→ Data for this exercise:

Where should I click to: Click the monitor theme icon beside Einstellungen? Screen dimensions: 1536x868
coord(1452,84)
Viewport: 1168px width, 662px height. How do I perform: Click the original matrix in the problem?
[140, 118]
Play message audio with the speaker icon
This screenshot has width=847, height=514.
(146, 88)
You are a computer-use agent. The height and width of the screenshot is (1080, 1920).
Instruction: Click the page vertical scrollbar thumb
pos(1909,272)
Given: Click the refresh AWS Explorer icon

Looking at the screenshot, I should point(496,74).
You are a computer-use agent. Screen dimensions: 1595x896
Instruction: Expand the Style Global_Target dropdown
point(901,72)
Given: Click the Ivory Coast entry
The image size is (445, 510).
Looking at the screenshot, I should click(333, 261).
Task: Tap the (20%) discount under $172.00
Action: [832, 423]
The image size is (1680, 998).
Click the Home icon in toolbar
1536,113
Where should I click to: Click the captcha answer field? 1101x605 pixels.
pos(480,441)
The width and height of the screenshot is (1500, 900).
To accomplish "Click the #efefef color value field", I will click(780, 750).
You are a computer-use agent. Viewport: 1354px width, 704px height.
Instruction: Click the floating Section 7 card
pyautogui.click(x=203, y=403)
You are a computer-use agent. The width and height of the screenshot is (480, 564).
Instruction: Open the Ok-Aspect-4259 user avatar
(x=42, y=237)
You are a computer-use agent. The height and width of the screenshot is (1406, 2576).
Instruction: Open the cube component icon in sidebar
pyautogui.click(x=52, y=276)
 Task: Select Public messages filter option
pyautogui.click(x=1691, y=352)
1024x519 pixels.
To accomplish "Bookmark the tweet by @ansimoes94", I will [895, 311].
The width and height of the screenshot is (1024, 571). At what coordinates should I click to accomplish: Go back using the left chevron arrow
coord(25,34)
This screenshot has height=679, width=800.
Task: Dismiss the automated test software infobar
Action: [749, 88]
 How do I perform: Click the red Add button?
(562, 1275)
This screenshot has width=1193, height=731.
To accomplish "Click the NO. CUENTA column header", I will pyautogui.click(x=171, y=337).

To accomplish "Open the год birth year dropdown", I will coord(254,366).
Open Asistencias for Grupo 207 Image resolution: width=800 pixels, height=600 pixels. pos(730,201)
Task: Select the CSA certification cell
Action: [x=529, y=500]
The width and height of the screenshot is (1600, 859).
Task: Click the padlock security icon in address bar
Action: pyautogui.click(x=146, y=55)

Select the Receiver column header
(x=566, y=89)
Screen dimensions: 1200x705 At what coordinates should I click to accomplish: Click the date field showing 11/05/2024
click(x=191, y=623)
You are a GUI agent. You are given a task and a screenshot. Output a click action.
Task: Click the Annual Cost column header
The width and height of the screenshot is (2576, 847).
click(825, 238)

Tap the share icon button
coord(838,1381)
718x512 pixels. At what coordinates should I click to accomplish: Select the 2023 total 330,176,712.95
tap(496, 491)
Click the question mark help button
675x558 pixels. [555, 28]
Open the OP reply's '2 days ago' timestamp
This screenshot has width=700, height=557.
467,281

→ What to work on:
Return every line of the data above exactly as it appears.

→ Exercise answer:
Where should I click to: Click the monitor theme icon beside Einstellungen? Screen dimensions: 1536x868
coord(1452,84)
Viewport: 1168px width, 662px height. How do I perform: Click the original matrix in the problem?
[140, 118]
Play message audio with the speaker icon
This screenshot has width=847, height=514.
(146, 88)
You are a computer-use agent. The height and width of the screenshot is (1080, 1920).
Instruction: Click the page vertical scrollbar thumb
pos(1909,272)
Given: Click the refresh AWS Explorer icon

Looking at the screenshot, I should point(496,74).
You are a computer-use agent. Screen dimensions: 1595x896
Instruction: Expand the Style Global_Target dropdown
point(901,72)
Given: Click the Ivory Coast entry
The image size is (445, 510).
Looking at the screenshot, I should click(333, 261).
Task: Tap the (20%) discount under $172.00
Action: [832, 423]
The image size is (1680, 998).
Click the Home icon in toolbar
1536,113
Where should I click to: Click the captcha answer field? 1101x605 pixels.
pos(480,441)
The width and height of the screenshot is (1500, 900).
To accomplish "Click the #efefef color value field", I will click(780, 750).
You are a computer-use agent. Viewport: 1354px width, 704px height.
Instruction: Click the floating Section 7 card
pyautogui.click(x=203, y=403)
You are a computer-use agent. The width and height of the screenshot is (480, 564).
Instruction: Open the Ok-Aspect-4259 user avatar
(x=42, y=237)
You are a computer-use agent. The height and width of the screenshot is (1406, 2576).
Instruction: Open the cube component icon in sidebar
pyautogui.click(x=52, y=276)
 Task: Select Public messages filter option
pyautogui.click(x=1691, y=352)
1024x519 pixels.
To accomplish "Bookmark the tweet by @ansimoes94", I will [895, 311].
The width and height of the screenshot is (1024, 571). At what coordinates should I click to accomplish: Go back using the left chevron arrow
coord(25,34)
This screenshot has height=679, width=800.
Task: Dismiss the automated test software infobar
Action: [749, 88]
 How do I perform: Click the red Add button?
(562, 1275)
This screenshot has width=1193, height=731.
To accomplish "Click the NO. CUENTA column header", I will pyautogui.click(x=171, y=337).

To accomplish "Open the год birth year dropdown", I will coord(254,366).
Open Asistencias for Grupo 207 Image resolution: width=800 pixels, height=600 pixels. pos(730,201)
Task: Select the CSA certification cell
Action: [x=529, y=500]
The width and height of the screenshot is (1600, 859).
Task: Click the padlock security icon in address bar
Action: pyautogui.click(x=146, y=55)

Select the Receiver column header
(x=566, y=89)
Screen dimensions: 1200x705 At what coordinates should I click to accomplish: Click the date field showing 11/05/2024
click(x=191, y=623)
You are a GUI agent. You are given a task and a screenshot. Output a click action.
Task: Click the Annual Cost column header
The width and height of the screenshot is (2576, 847).
click(825, 238)

Tap the share icon button
coord(838,1381)
718x512 pixels. At what coordinates should I click to accomplish: Select the 2023 total 330,176,712.95
tap(496, 491)
Click the question mark help button
675x558 pixels. [555, 28]
Open the OP reply's '2 days ago' timestamp
This screenshot has width=700, height=557.
467,281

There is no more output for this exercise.